Today at the People Dancing International Conference, I will be sharing my current thinking about working with dancers with Parkinson’s. One of the main themes will be kinaesthetic empathy and mirror neurons. 

I would argue that empathy is my most valued skill and without it, I would not be able to effectively do my job as a dance artist. Empathy enables me to connect with others, understand what is needed in the moment, be flexible and responsive. Through kinaesthetic empathy I have been able to develop the skill to understand how to amend and adapt my approach physically by looking. This has developed through years of leading dance, and in particular, working with people with movement disorders such as Parkinson’s, whose symptoms can be worn physically, like an imprinted language on the body.

This TED Ideas Blog by Jeremy Rifkin explains how empathy as a cultural tool for relationality can enable us to overturn an egocentric society in favour of community cohesion and acceptance.

Rifkin explains that humans are soft wired with the capacity to empathise through mirror neurons, enabling us to feel and understand things that are happening to others, just as though we were having the experience ourselves. This naturally occurring capability is not for aggression, or self interest, it’s there to enable us to make attachments, for companionship and sociability.

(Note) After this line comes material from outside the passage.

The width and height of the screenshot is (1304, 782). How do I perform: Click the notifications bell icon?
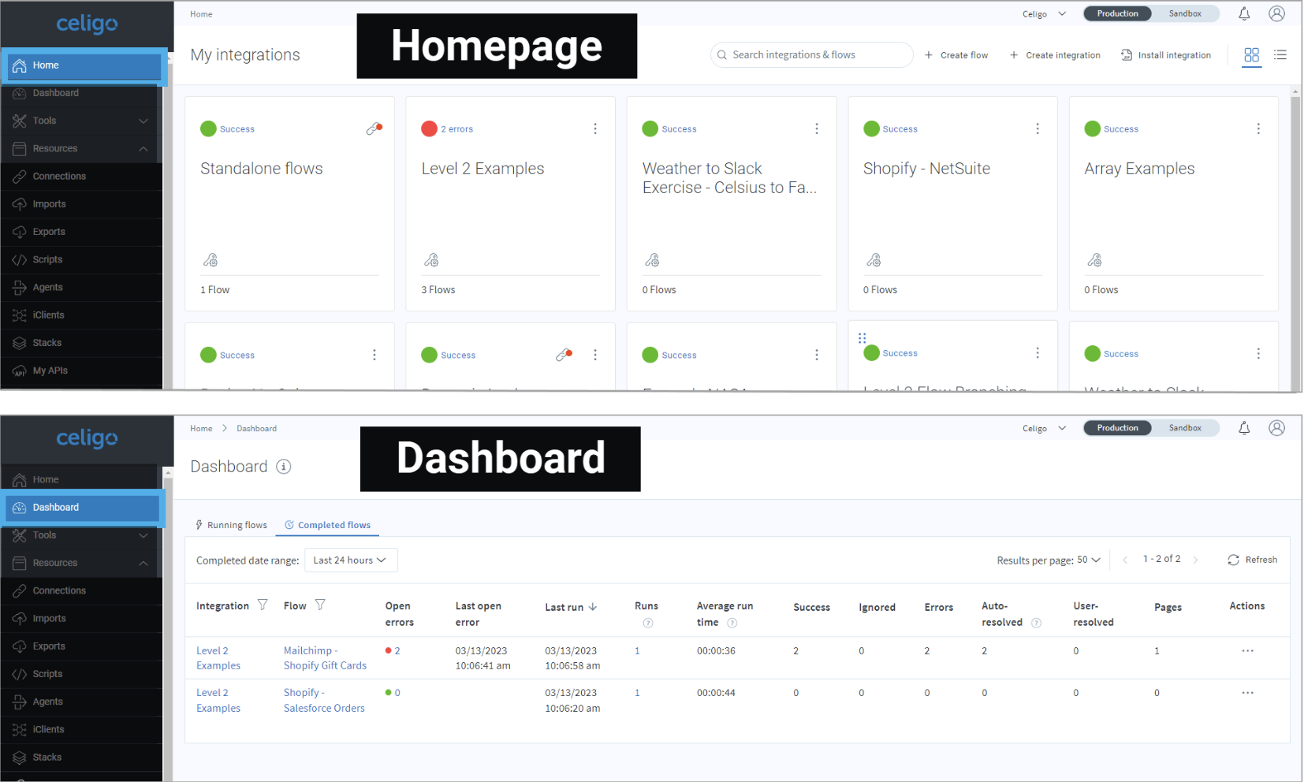(1244, 13)
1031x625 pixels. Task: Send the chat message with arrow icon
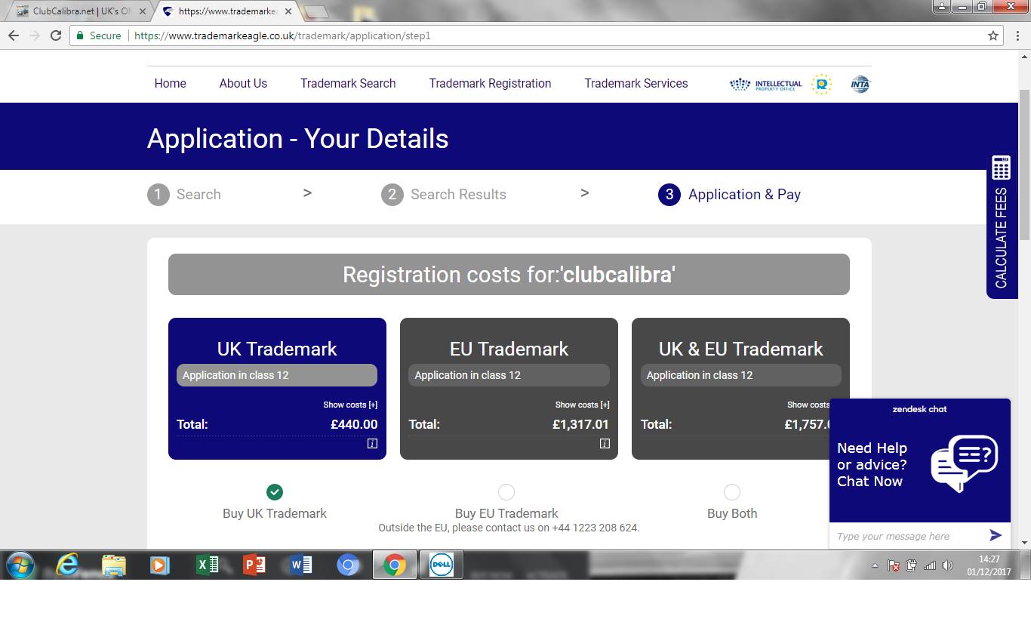[x=996, y=535]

The drive to belong is an empathic drive
— Jeremy Rifkin

Empathy is an incredible supportive system if we connect with it effectively. Our ability to understand our own path and struggles, can lead us to relate to others – respecting their drive to survive and the precious fragility of life. On a smaller scale, in dance, our ability to understand human responses and vulnerability enable us to respond appropriately and supportively in the moment. Through compassion, we can show solidarity with the people we dance with by acknowledging our equality with them and adapting our approach to enable their contributions.